Exercise task:
Update the items in the stretch from the line containing "Auto legend label" through the end of the records by replacing "Image resolution" with "Screen resolution" and leaving everything else unchanged. Reproduce only that stretch.

Stored data entries
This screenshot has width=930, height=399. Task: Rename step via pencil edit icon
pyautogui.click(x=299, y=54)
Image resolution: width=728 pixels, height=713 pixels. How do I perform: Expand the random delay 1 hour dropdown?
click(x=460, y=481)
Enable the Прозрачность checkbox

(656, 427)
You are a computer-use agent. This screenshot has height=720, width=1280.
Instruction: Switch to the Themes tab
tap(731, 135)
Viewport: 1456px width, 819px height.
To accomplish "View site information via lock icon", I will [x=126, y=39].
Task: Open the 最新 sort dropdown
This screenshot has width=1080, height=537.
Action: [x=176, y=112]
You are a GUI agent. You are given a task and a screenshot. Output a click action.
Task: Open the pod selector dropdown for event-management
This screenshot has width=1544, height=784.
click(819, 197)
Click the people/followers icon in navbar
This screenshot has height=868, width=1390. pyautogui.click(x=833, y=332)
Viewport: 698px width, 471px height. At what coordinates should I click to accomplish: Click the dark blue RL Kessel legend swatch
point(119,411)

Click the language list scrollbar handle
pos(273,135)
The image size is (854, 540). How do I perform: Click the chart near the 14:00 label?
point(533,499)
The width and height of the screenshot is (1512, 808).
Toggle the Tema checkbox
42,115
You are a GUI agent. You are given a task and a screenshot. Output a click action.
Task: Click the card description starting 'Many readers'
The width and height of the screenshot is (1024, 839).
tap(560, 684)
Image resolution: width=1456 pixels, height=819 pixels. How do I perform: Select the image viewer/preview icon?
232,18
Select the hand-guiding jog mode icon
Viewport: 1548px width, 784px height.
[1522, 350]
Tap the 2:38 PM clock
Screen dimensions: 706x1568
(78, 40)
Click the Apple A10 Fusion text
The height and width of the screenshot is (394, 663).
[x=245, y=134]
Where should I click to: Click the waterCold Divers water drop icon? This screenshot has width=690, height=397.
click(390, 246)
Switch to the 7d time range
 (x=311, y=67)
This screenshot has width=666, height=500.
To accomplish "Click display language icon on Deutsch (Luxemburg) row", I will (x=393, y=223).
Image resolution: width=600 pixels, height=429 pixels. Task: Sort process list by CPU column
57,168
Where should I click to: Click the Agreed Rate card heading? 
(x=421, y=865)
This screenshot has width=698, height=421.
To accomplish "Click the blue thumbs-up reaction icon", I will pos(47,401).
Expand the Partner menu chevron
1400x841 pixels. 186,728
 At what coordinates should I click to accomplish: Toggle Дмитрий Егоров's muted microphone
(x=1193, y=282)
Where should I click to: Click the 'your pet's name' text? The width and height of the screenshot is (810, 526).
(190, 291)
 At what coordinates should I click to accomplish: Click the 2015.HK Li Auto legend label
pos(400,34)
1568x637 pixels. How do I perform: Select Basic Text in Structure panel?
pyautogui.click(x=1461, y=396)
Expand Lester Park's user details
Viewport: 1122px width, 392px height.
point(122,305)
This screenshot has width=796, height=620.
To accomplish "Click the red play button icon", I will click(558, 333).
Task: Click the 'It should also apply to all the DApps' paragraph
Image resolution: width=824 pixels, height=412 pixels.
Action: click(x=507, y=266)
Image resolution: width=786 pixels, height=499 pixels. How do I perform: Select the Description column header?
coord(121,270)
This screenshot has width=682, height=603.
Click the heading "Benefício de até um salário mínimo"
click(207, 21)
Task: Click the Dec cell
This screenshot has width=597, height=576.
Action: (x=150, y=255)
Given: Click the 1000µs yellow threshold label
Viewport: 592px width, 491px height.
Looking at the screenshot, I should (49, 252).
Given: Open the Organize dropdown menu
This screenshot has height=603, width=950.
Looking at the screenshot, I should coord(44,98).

Written response:
 At what coordinates should I click to accomplish: Click the 2015.HK Li Auto legend label
pos(400,34)
1568x637 pixels. How do I perform: Select Basic Text in Structure panel?
pyautogui.click(x=1461, y=396)
Expand Lester Park's user details
Viewport: 1122px width, 392px height.
point(122,305)
This screenshot has width=796, height=620.
To accomplish "Click the red play button icon", I will click(558, 333).
Task: Click the 'It should also apply to all the DApps' paragraph
Screen resolution: width=824 pixels, height=412 pixels.
Action: click(x=507, y=266)
Screen resolution: width=786 pixels, height=499 pixels. How do I perform: Select the Description column header?
coord(121,270)
This screenshot has width=682, height=603.
Click the heading "Benefício de até um salário mínimo"
click(207, 21)
Task: Click the Dec cell
This screenshot has width=597, height=576.
Action: (x=150, y=255)
Given: Click the 1000µs yellow threshold label
Viewport: 592px width, 491px height.
Looking at the screenshot, I should (49, 252).
Given: Open the Organize dropdown menu
This screenshot has height=603, width=950.
Looking at the screenshot, I should coord(44,98).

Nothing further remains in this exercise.